* Aufgabenstellung A
Fasse den Absatz des Textes zur Ganztagsförderung, der mit „Um dem Anspruch auf Ganztagsförderung“ beginnt, in kürzerer Form zusammen. Die wesentlichen Fakten sollen erhalten bleiben.

* Vorliegender Text

════════════════════

Um dem Anspruch auf Ganztagsförderung auch in den Ferien gerecht zu werden, braucht es ebenfalls Vereine und Akteure, die ein entsprechendes Ferienangebot bereitstellen. Hier können sich Vereine von Anfang an ins Spiel bringen, in der unterrichtsfreien Zeit ein Ferienangebot für Schülerinnen und Schüler gestalten und so Teil eines Betreuungsangebots in kommunaler oder freier Trägerschaft nach § 8b Schulgesetz werden.

Wie sind die Finanzierung und Kostenstruktur?

Zur Umsetzung des Ziels einer Ganztagsförderung für Grundschulkinder setzt der Bund 3,5 Milliarden Euro für Investitionen in ganztägige Bildungs- und Betreuungsangebote ein. Die Länder müssen sich mit mindestens 30 Prozent am Gesamtvolumen beteiligen. Zusätzlich unterstützt der Bund die Länder bei der Finanzierung der laufenden Betriebskosten. Was kann aus diesen Mitteln konkret gefördert werden? Das Gesetz gibt darauf folgende Antwort: Gefördert werden können „zusätzliche investive Maßnahmen der Länder, Gemeinden und Gemeindeverbände zum quantitativen oder qualitativen Ausbau ganztägiger Bildungs- und Betreuungsangebote. Förderfähig sind demnach sowohl Investitionen für den Neubau, den Umbau, die Erweiterung, die Ausstattung sowie die Sanierung der kommunalen Bildungsinfrastruktur, die der Bildung und Betreuung von Kindern im Grundschulalter dienen, soweit dadurch Bildungs- und Betreuungsplätze oder räumliche Kapazitäten geschaffen oder erhalten werden, um eine zeitgemäße Ganztagsbetreuung zu ermöglichen“ (SGB VIII, §3), als auch die Betreuungsangebote selbst. Denn die Betreuungsangebote selbst müssen für die Erziehungsberechtigten kostenfrei sein. Das heißt, es dürfen keine zusätzlichen Entgelte bei den Teilnehmenden der Angebote erhoben werden. Die Lehrkräfte, die beispielsweise eine Flötengruppe anleiten oder Percussion-Unterricht geben, müssen vom Verein oder der Kommune über die Monetarisierungsgelder bezahlt werden.

════════════════════

* Aufgabenstellung B
Gib die Zeilen der Auflistung als JSON-Liste von Zeichenketten wieder, mit einer Zeichenkette pro Zeile und ohne Leerzeilen. Beginne bei der Zeile mit „1568x624 pixels.“ und ende bei der Zeile mit „will [x=70, y=345].“, wobei beide Zeilen dazugehören.

* Auflistung im Auszug
════════════════════

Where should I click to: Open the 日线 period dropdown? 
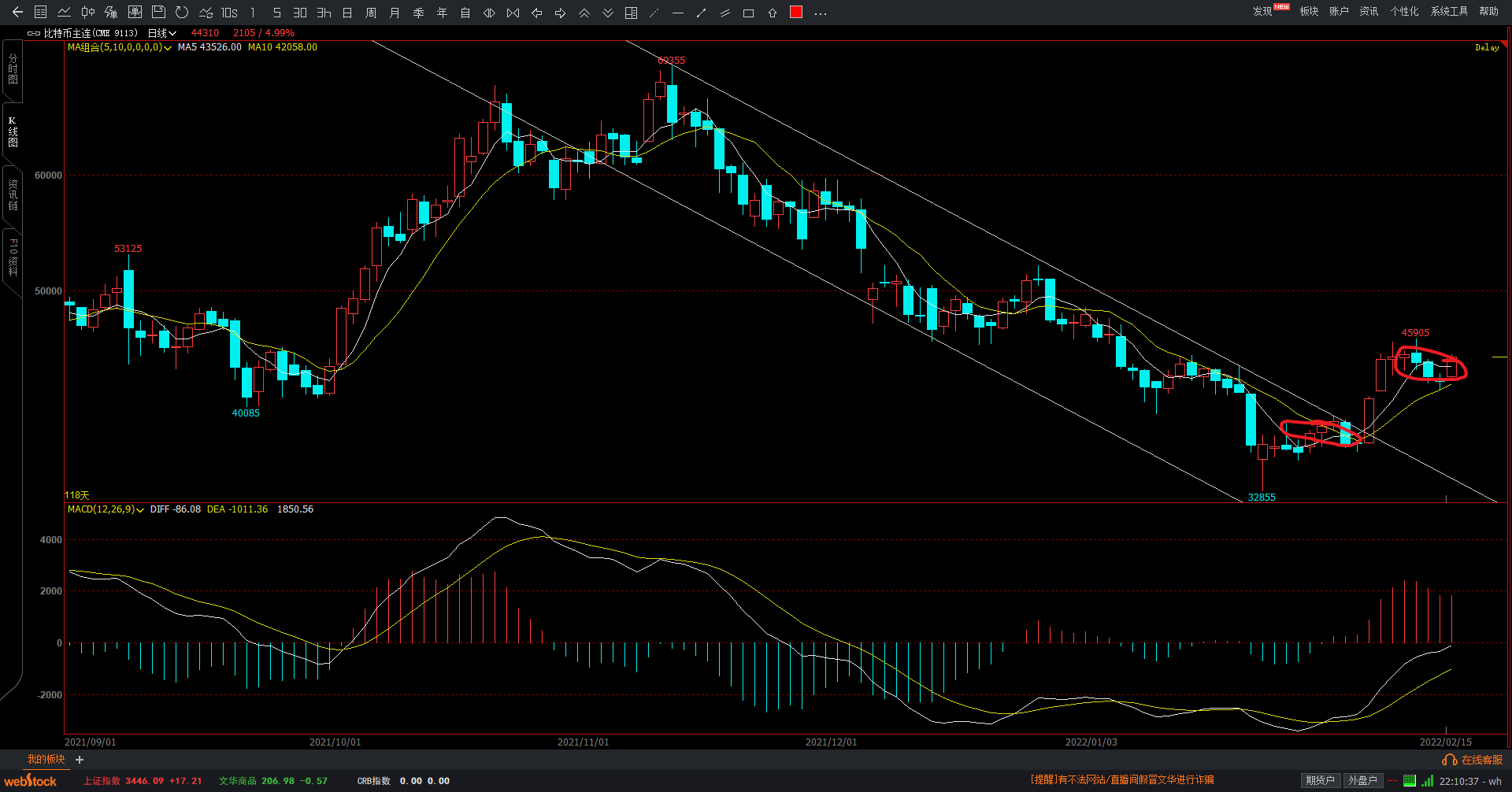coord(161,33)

════════════════════

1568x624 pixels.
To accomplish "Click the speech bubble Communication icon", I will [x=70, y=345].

════════════════════

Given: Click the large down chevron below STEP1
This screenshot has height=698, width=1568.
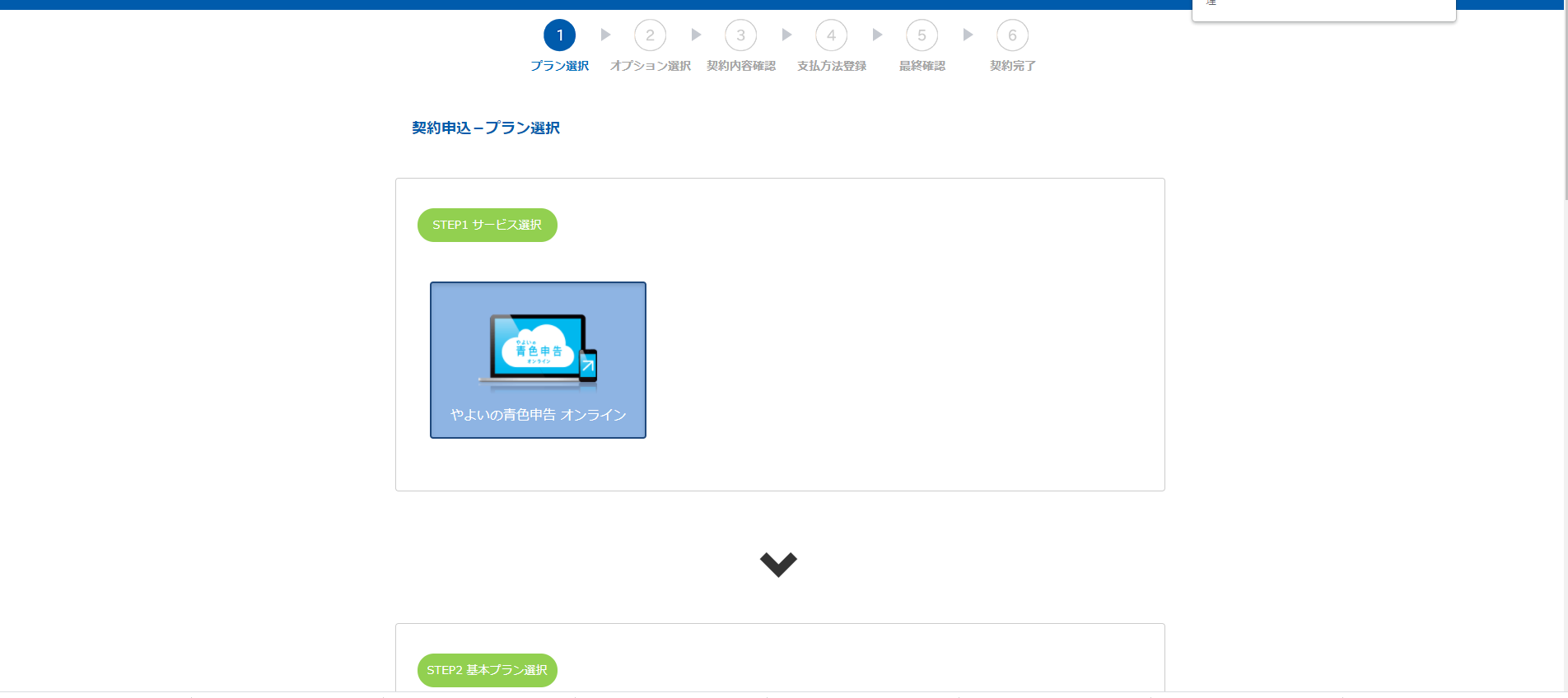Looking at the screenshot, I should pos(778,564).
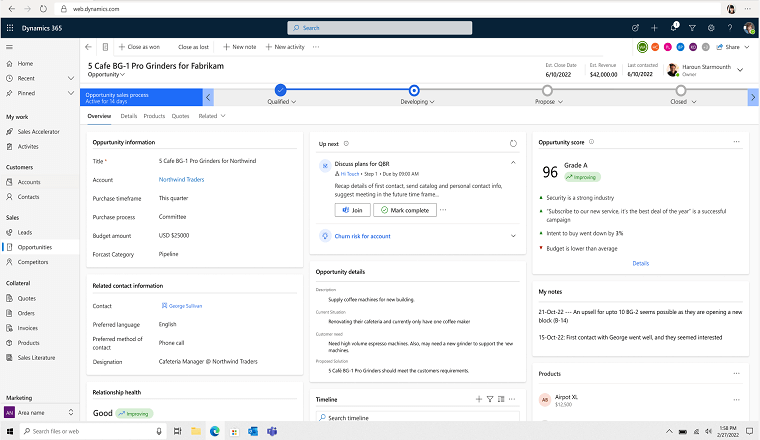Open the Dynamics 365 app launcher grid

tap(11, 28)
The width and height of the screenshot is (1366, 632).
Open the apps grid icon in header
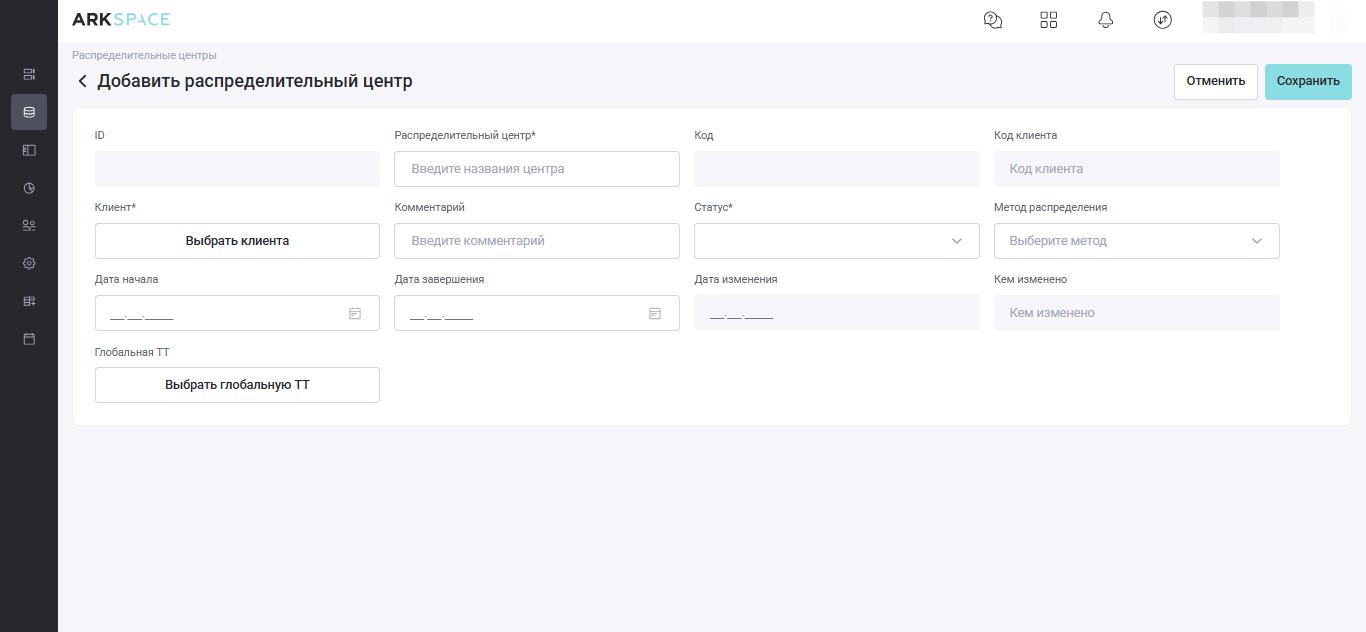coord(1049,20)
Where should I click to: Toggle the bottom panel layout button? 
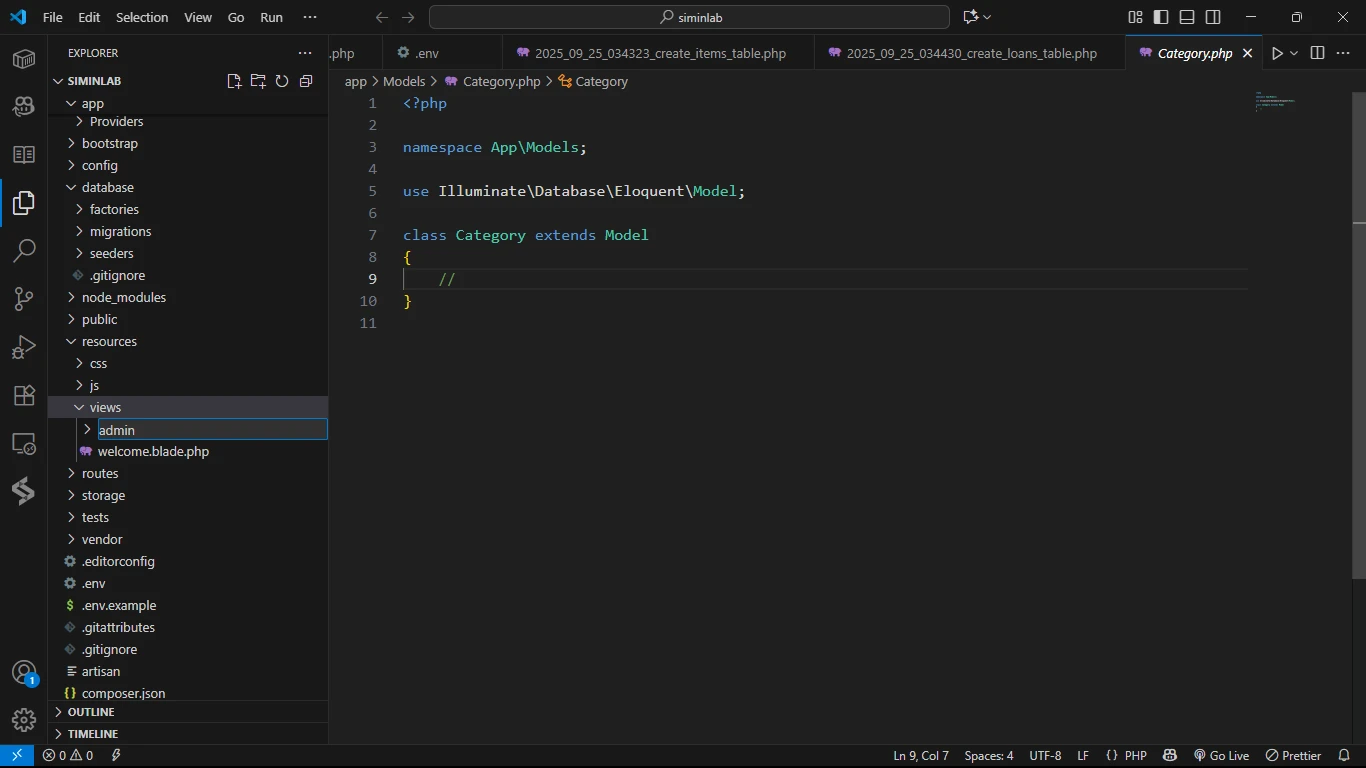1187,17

════════════════════

* Lösung A
Damit der Anspruch auf Ganztagsförderung auch in den Ferien erfüllt wird, braucht es Vereine und Akteure mit passenden Ferienangeboten. Vereine können sich von Anfang an einbringen und in der unterrichtsfreien Zeit Ferienangebote für Schülerinnen und Schüler gestalten. So werden sie Teil eines kommunalen oder frei getragenen Betreuungsangebots nach § 8b Schulgesetz.

* Lösung B
[
  "1568x624 pixels.",
  "To accomplish \"Click the speech bubble Communication icon\", I will [x=70, y=345]."
]